▶ [REQUIRED ACTION]:
After locating the line with "Task: Sort table by Order date column" in the records below, print it and every line after it exactly.
╭─ SUPPLIED MATERIAL
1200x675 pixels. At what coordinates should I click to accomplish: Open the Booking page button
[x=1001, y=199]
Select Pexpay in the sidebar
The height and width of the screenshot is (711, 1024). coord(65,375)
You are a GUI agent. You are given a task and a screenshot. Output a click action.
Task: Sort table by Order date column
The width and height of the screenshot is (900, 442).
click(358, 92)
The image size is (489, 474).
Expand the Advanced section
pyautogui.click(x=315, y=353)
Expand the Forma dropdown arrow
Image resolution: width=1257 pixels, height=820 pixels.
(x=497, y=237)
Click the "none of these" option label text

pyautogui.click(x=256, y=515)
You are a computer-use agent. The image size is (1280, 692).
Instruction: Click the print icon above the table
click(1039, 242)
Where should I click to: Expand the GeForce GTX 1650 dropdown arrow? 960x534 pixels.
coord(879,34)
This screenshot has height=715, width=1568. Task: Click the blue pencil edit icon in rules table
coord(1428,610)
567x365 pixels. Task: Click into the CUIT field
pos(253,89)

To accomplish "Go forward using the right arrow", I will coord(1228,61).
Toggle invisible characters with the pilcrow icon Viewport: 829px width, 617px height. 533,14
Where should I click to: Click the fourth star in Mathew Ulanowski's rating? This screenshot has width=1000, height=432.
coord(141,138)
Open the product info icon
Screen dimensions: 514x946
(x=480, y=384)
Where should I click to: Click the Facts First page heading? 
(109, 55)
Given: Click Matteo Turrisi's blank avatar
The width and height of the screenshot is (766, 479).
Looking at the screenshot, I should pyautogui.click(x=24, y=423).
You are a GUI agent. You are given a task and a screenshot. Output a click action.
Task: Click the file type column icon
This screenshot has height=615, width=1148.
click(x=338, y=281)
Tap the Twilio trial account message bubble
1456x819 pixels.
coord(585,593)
╰─
▶ [EXERCISE RESULT]:
Task: Sort table by Order date column
The width and height of the screenshot is (900, 442).
click(358, 92)
The image size is (489, 474).
Expand the Advanced section
pyautogui.click(x=315, y=353)
Expand the Forma dropdown arrow
Image resolution: width=1257 pixels, height=820 pixels.
(x=497, y=237)
Click the "none of these" option label text

pyautogui.click(x=256, y=515)
You are a computer-use agent. The image size is (1280, 692).
Instruction: Click the print icon above the table
click(1039, 242)
Where should I click to: Expand the GeForce GTX 1650 dropdown arrow? 960x534 pixels.
coord(879,34)
This screenshot has height=715, width=1568. Task: Click the blue pencil edit icon in rules table
coord(1428,610)
567x365 pixels. Task: Click into the CUIT field
pos(253,89)

To accomplish "Go forward using the right arrow", I will coord(1228,61).
Toggle invisible characters with the pilcrow icon Viewport: 829px width, 617px height. 533,14
Where should I click to: Click the fourth star in Mathew Ulanowski's rating? This screenshot has width=1000, height=432.
coord(141,138)
Open the product info icon
Screen dimensions: 514x946
(x=480, y=384)
Where should I click to: Click the Facts First page heading? 
(109, 55)
Given: Click Matteo Turrisi's blank avatar
The width and height of the screenshot is (766, 479).
Looking at the screenshot, I should pyautogui.click(x=24, y=423).
You are a GUI agent. You are given a task and a screenshot. Output a click action.
Task: Click the file type column icon
This screenshot has height=615, width=1148.
click(x=338, y=281)
Tap the Twilio trial account message bubble
1456x819 pixels.
coord(585,593)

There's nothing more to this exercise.